● WHAT THE TASK REQUIRES
Nothing below is to be printed except the lines between the line holding "Viewport: 1170px width, 667px height." and the line holding "You are a computer-use agent. This", inclusive, each exactly as it appears.

● DATA RECORDS
☆ ☆ ☆ ☆ ☆ ☆ ☆
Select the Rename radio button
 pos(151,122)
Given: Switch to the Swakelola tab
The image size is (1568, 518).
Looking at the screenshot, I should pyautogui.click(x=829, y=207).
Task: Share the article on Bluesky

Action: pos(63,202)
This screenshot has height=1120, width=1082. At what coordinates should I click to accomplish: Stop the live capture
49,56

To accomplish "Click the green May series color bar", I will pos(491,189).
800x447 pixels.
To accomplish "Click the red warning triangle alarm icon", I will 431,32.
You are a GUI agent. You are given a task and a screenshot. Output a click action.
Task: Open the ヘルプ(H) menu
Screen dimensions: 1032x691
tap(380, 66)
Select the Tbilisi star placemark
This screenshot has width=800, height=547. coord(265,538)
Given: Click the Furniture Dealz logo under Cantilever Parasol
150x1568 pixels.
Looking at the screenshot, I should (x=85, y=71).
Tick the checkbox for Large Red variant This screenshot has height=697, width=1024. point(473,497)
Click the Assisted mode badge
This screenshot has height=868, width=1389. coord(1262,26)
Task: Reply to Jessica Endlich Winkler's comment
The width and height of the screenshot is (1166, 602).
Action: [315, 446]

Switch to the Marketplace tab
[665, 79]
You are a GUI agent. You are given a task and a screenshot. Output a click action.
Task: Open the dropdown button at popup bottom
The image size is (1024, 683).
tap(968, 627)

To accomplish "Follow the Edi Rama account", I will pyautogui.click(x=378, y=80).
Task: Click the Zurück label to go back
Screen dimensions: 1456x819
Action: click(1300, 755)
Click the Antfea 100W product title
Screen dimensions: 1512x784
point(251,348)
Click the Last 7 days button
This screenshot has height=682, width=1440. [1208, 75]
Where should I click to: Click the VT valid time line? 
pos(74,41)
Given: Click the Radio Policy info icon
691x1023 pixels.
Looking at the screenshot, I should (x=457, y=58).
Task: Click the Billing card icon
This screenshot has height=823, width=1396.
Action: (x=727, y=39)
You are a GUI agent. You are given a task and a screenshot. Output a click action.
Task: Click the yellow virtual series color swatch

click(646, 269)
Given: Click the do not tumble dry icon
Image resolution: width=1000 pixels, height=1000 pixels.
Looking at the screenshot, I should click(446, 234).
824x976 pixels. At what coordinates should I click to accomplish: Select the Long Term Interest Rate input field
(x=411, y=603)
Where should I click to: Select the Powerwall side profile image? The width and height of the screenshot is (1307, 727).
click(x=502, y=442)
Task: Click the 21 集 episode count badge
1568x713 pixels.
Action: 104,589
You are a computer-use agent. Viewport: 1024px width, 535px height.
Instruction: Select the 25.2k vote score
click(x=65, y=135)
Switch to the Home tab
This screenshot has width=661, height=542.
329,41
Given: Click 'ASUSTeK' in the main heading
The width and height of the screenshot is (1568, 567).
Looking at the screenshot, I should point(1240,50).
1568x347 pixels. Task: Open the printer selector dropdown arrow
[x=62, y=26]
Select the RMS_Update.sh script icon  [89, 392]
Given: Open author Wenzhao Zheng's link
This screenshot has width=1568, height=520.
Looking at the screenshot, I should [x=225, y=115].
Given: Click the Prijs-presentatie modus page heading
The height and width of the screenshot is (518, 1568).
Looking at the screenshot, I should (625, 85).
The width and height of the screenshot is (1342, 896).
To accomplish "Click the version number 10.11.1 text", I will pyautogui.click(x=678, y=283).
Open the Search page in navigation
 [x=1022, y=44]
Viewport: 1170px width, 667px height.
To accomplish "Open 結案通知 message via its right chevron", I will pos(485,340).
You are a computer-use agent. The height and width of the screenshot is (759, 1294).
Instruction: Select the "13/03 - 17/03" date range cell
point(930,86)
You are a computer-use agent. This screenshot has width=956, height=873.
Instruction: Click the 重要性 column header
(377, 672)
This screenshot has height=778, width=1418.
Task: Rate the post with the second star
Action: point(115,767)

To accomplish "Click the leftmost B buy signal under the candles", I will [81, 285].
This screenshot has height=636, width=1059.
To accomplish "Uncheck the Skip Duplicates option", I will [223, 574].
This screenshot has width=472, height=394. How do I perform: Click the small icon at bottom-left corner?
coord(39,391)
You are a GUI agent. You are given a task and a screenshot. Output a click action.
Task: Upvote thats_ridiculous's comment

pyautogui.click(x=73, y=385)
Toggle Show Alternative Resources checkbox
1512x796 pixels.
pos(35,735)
☆ ☆ ☆ ☆ ☆ ☆ ☆
● TASK RESULT
Viewport: 1170px width, 667px height.
To accomplish "Open 結案通知 message via its right chevron", I will pos(485,340).
You are a computer-use agent. The height and width of the screenshot is (759, 1294).
Instruction: Select the "13/03 - 17/03" date range cell
point(930,86)
You are a computer-use agent. This screenshot has width=956, height=873.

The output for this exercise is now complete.